Reporter Jessica Huseman of ProPublica spent the last six months working on a huge, complicated feature story, and the fruit of her efforts was posted Tuesday, May 2, on the Texas Tribune and ProPublica sites.

The lengthy story is excellent; it summarizes and clarifies the complicated motives and mechanisms by which lawmakers more-or-less knowingly painted themselves into the corner of having to pass the 2011 photo I.D. restrictions.

That is, in order to count coup against moderate Republicans and the Democratic party rump in the Texas Legislature, state officials pushed the adoption of a restriction on voting that was not only deliberately provocative, but also illegal.

Subsequently, the State lacked the capacity, desire, or ability to allocate resources to mitigate the damage caused by the ill-conceived new law, compounding its … uh … I guess you would say, “bad optics” when attempting to mount a legal defense of the voter I.D. law in federal court.

But read the story — it’s rich and telling, and deserves close study.

P. S. Disclosure: Ms. Huseman interviewed me for the story.


Another Problem With Texas Photo I.D. Requirements

This post comes courtesy of Dan Teed (the Harrison County Elections Administrator), via the Texas Association of Counties elections list server. This issue reinforces that voter I.D. requirements should not be about confirming residence, but should merely be about confirming that a voter exists.
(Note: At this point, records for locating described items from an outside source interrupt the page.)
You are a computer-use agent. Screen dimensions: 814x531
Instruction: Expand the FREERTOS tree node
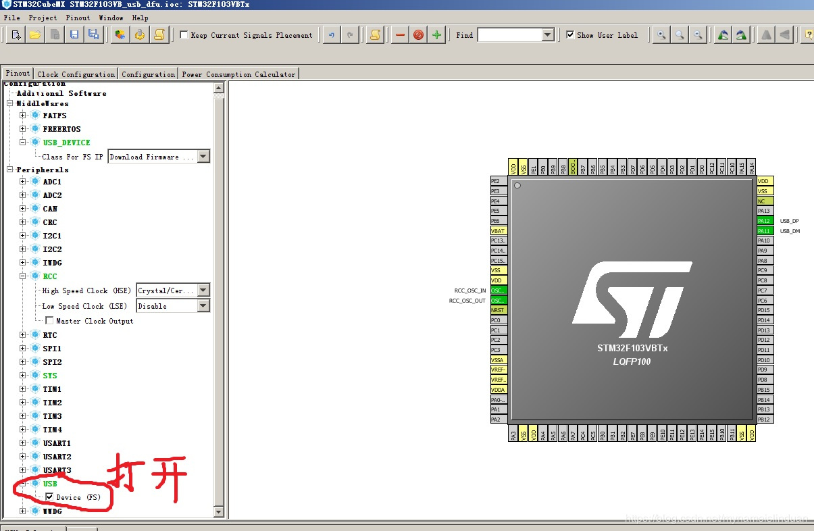(23, 129)
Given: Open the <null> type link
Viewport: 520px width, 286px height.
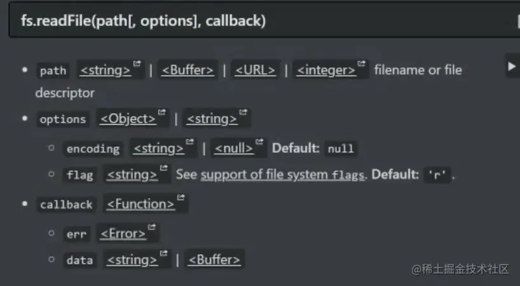Looking at the screenshot, I should [x=234, y=148].
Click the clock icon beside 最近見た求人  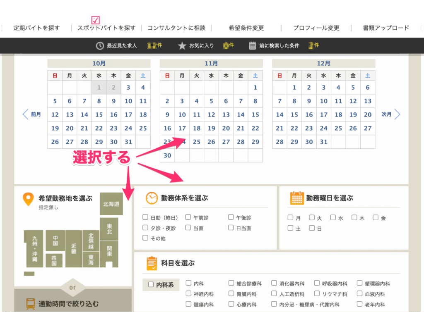(100, 45)
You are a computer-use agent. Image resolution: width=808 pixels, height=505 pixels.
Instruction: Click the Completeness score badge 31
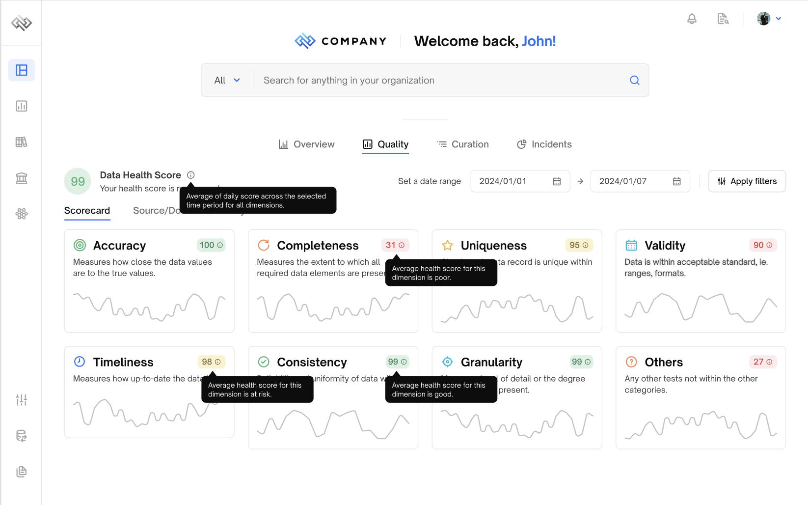[x=395, y=245]
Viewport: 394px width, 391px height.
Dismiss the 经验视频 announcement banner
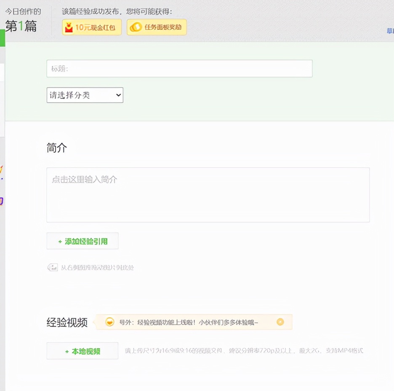[280, 322]
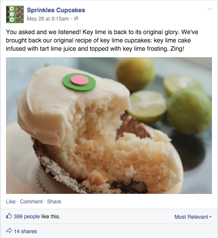Viewport: 218px width, 238px height.
Task: Click the Share link under the photo
Action: tap(54, 202)
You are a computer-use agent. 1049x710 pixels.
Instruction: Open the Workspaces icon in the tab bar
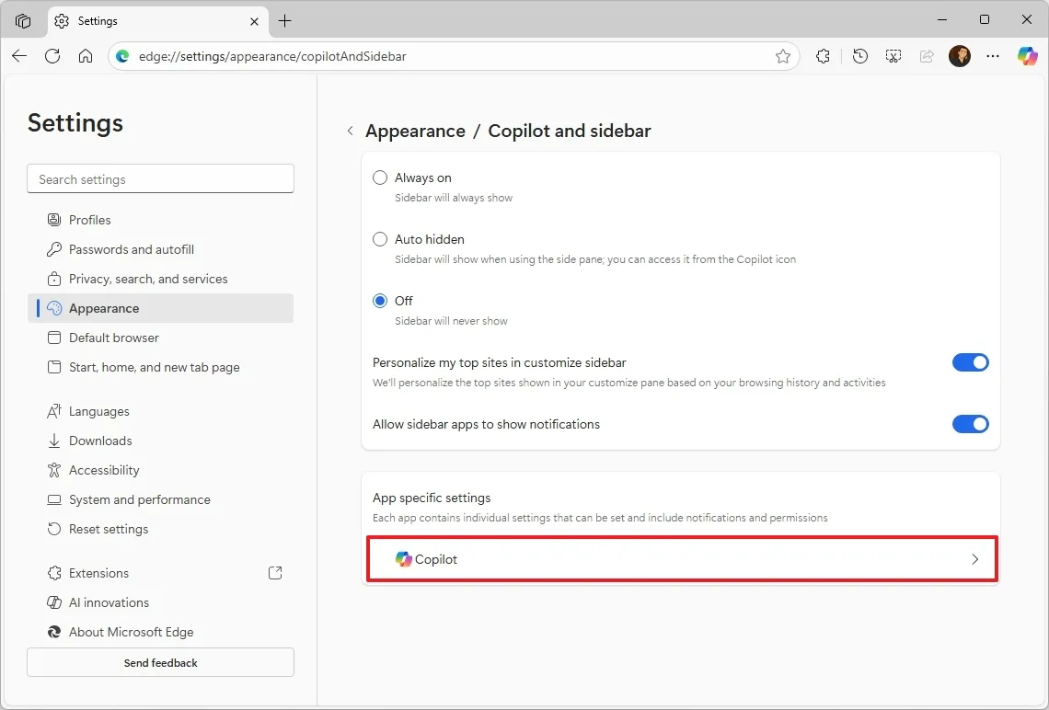point(23,19)
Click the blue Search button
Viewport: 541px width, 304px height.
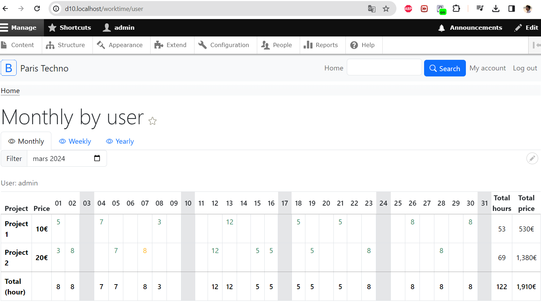click(445, 68)
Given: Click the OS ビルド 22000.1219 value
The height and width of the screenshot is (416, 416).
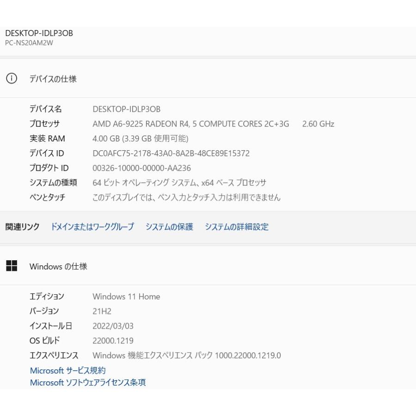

By drafting a law that compels the use of just current drivers’ licenses, the Texas Legislature has managed to disenfranchise voters who must maintain out-of-state drivers’ licenses for their jobs.

As Mr. Teed reports, a considerable number of voters live along the Texas-Louisiana border – per Louisiana law, these people have to carry Louisiana drivers’ licenses for their jobs, but in some cases, they have lived and voted in Texas for 20 or 30 years. Because Texas DPS won’t issue a driver’s license to someone who maintains an out-of-state license, these voters are out of luck. They don’t qualify for election I.D. cards, and any other acceptable option for I.D. is expensive.

Similar problems likely arise for voters who commute to Arkansas, Oklahoma, New Mexico, and Colorado for work.